Problem details: Begin with the line that holds "Instruction: Open the Categoría dropdown" and retype through the last line of the listing below, exactly; pictures are not part of the copy.

Source material:
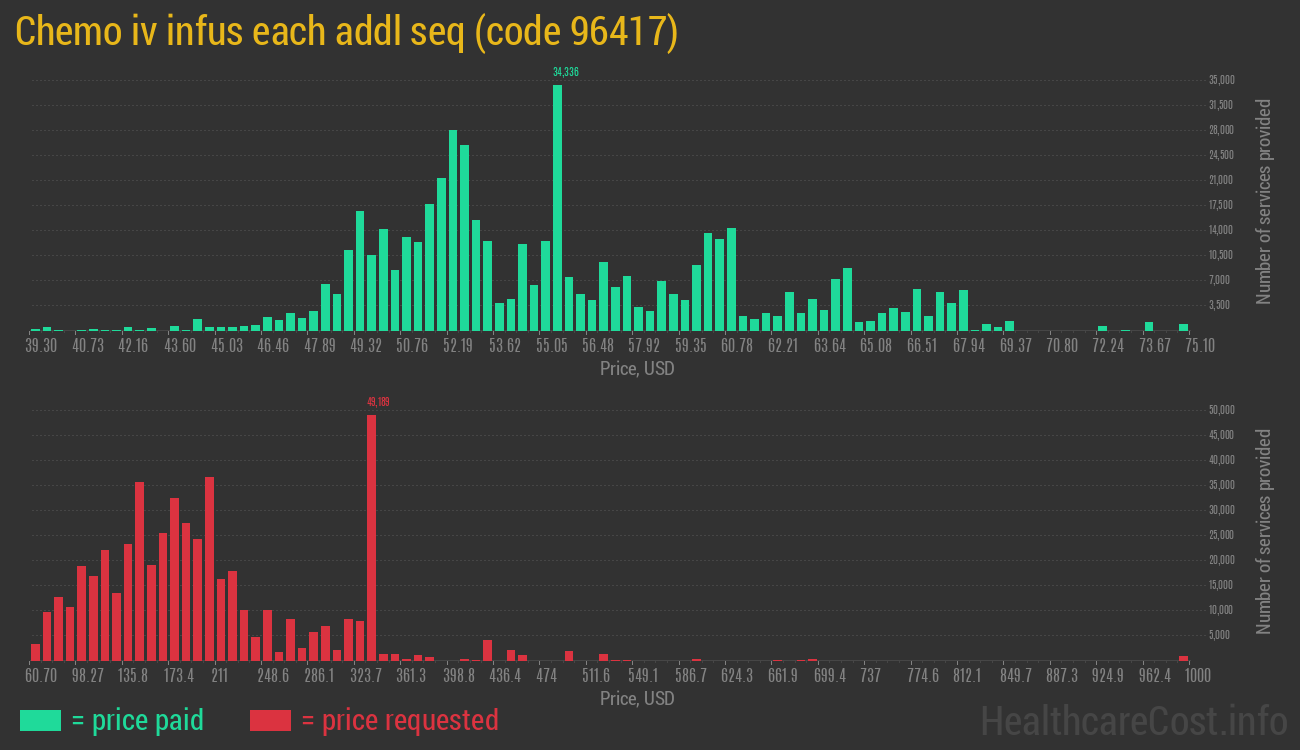The height and width of the screenshot is (750, 1300).
Task: Click the 39.30 tick on upper price axis
Action: coord(41,345)
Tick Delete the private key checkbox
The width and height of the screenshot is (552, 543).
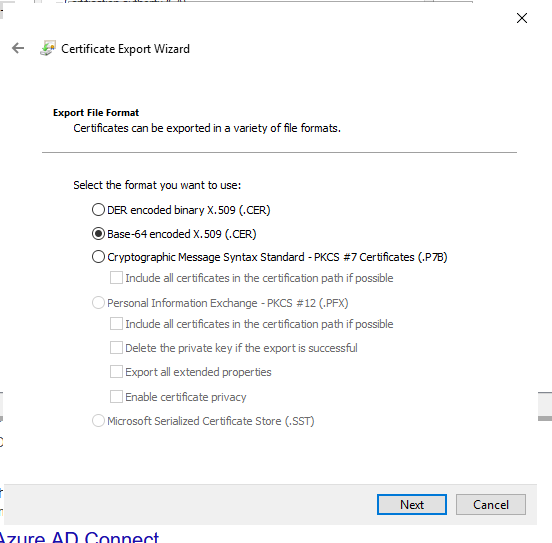116,348
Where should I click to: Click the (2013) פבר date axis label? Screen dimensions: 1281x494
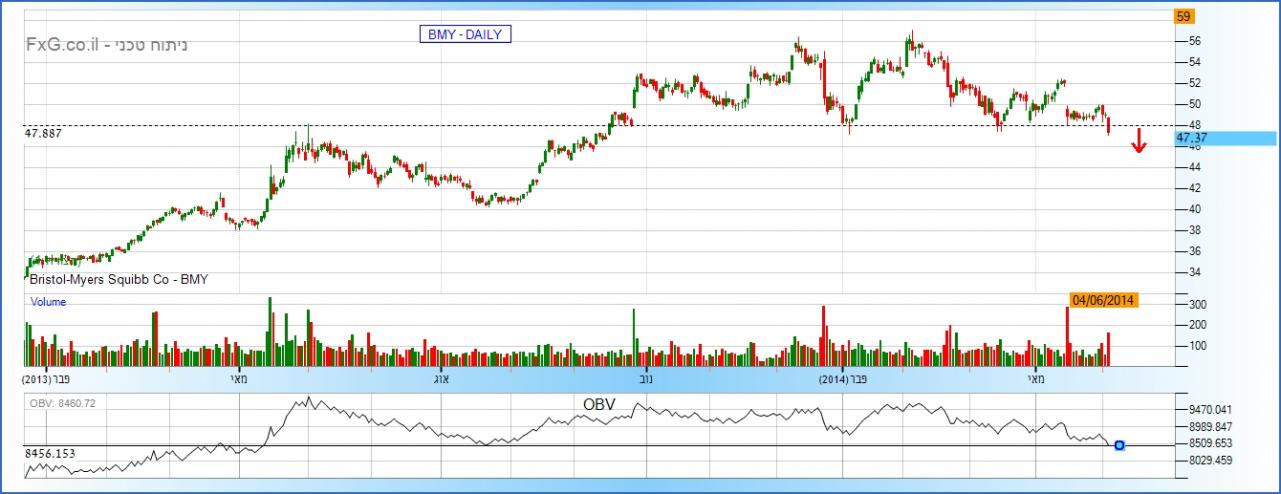[x=52, y=380]
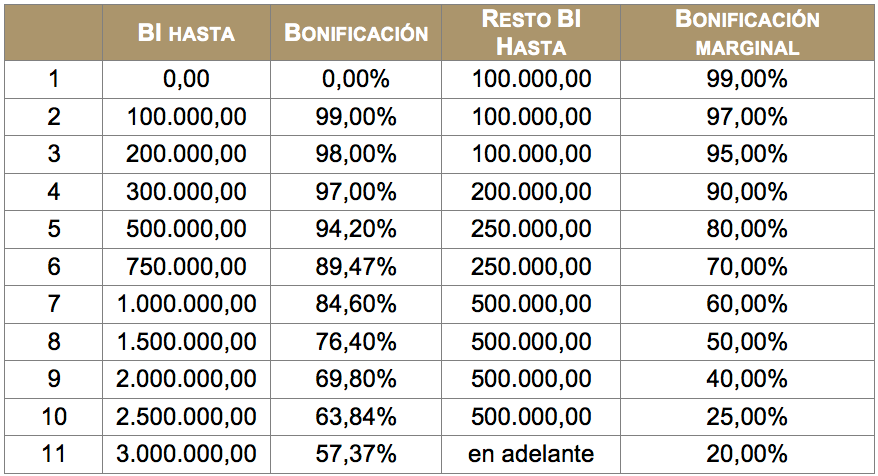Click the "Bonificación marginal" header cell
Image resolution: width=878 pixels, height=476 pixels.
point(747,33)
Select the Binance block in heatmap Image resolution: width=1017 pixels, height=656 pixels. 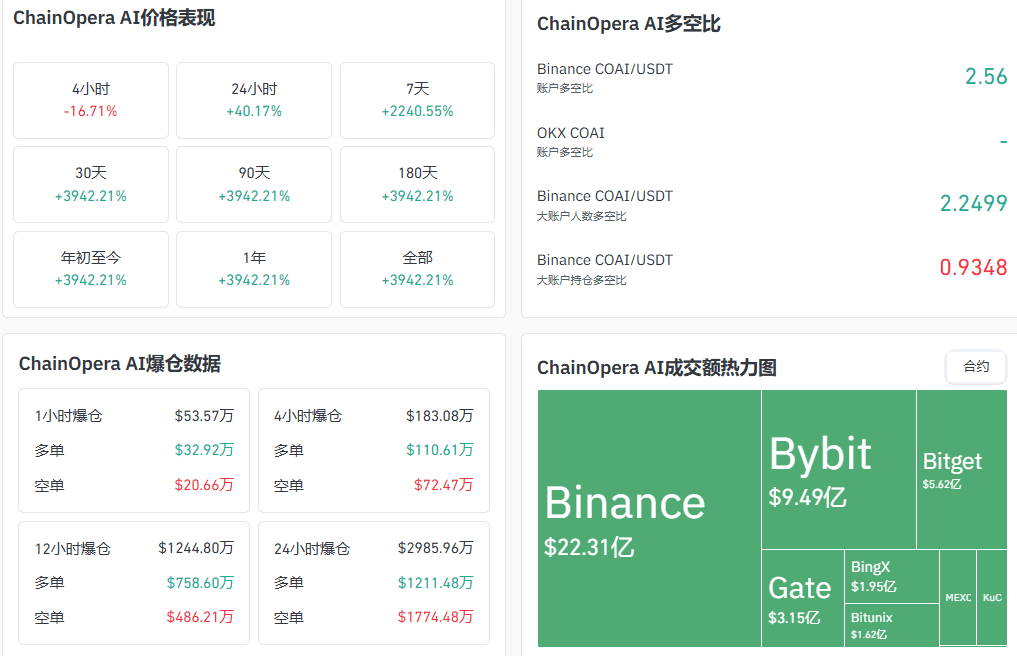point(649,518)
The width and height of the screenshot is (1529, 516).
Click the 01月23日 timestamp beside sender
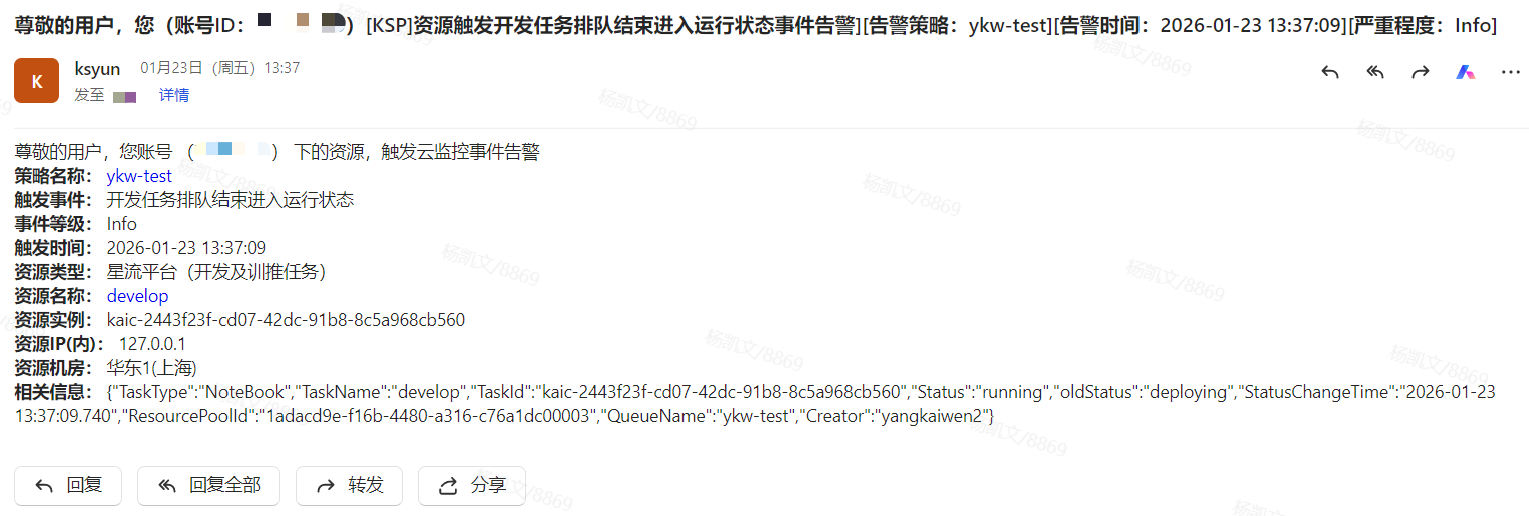click(220, 68)
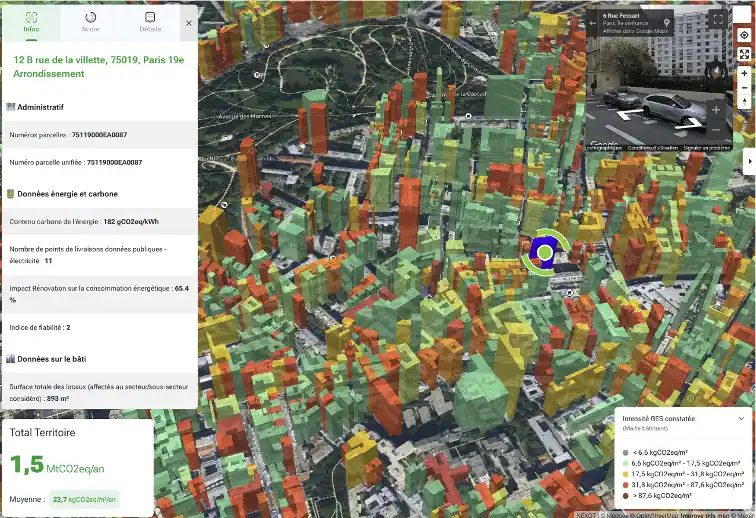Screen dimensions: 756x518
Task: Toggle fullscreen map mode icon
Action: coord(744,54)
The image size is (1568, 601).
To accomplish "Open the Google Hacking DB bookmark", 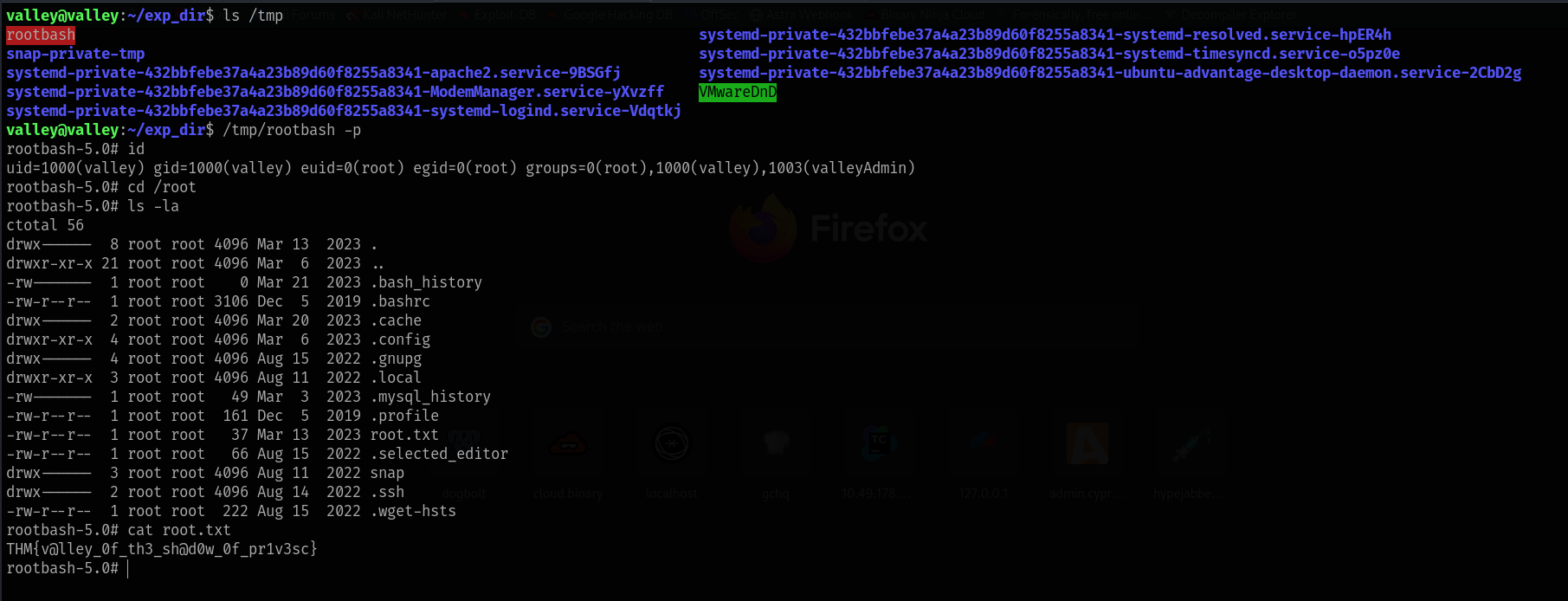I will point(616,15).
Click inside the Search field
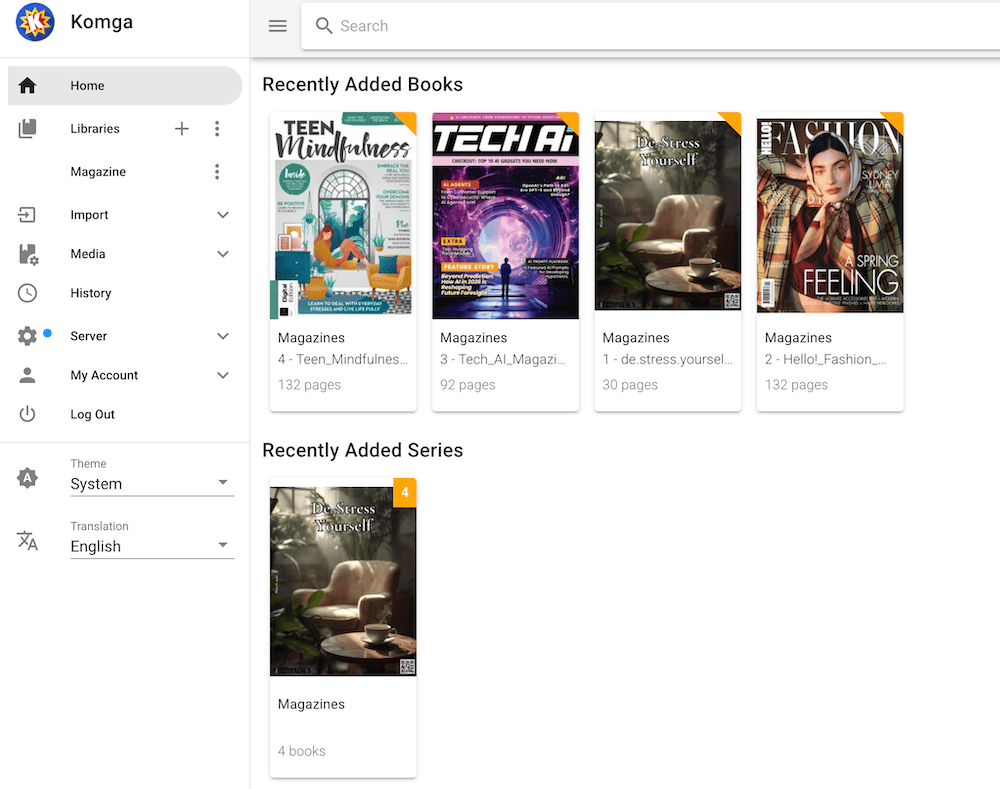Image resolution: width=1000 pixels, height=789 pixels. point(500,26)
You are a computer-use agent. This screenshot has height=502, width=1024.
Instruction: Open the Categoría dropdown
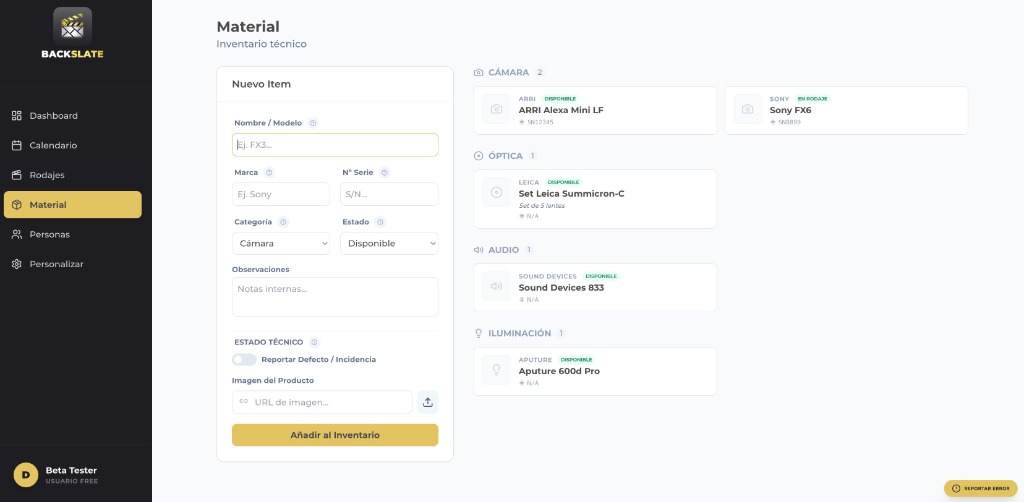(x=281, y=243)
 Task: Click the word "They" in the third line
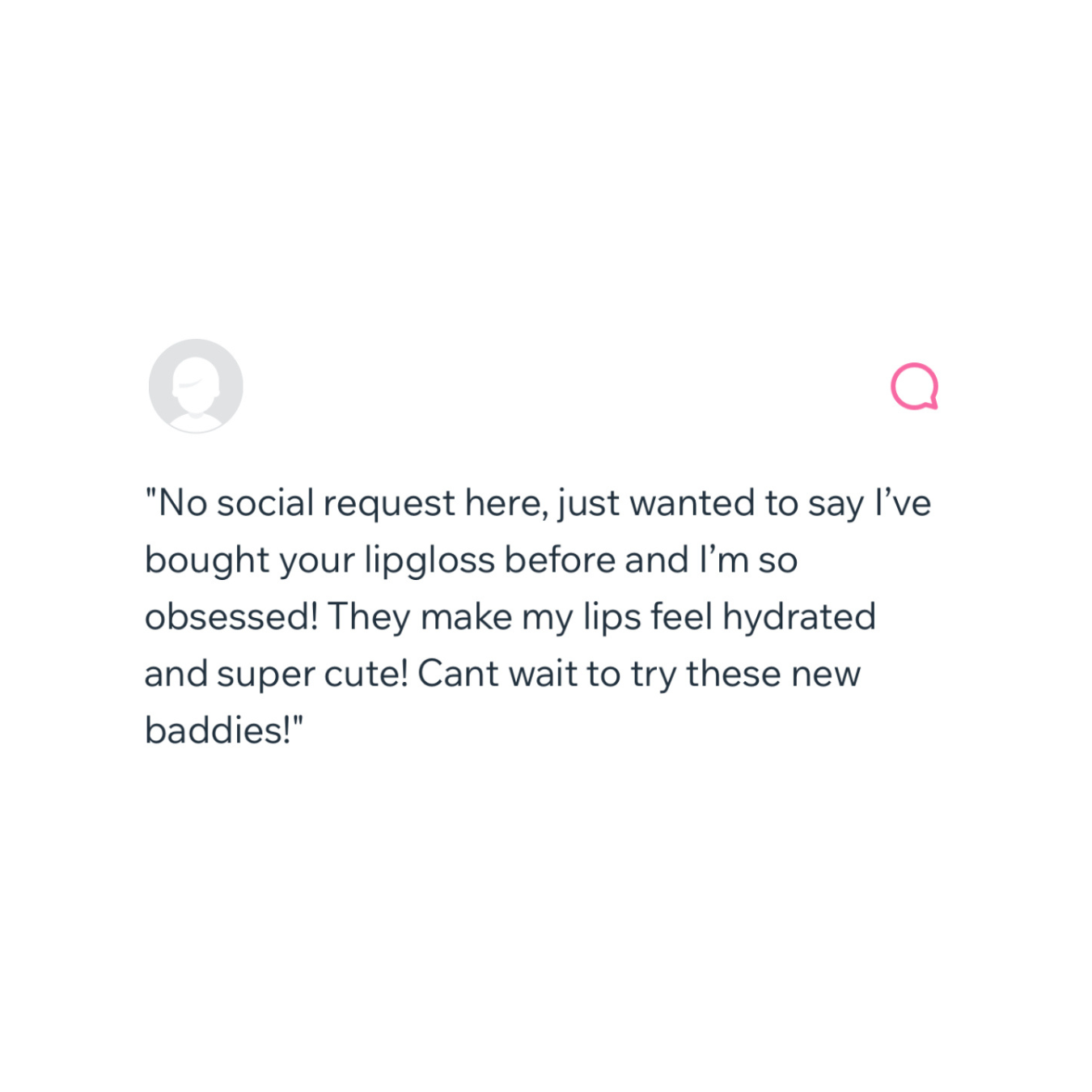[370, 618]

Answer to the exercise:
Instruction: Open the Categoría dropdown
(x=281, y=243)
 Task: Click the word "They" in the third line
[370, 618]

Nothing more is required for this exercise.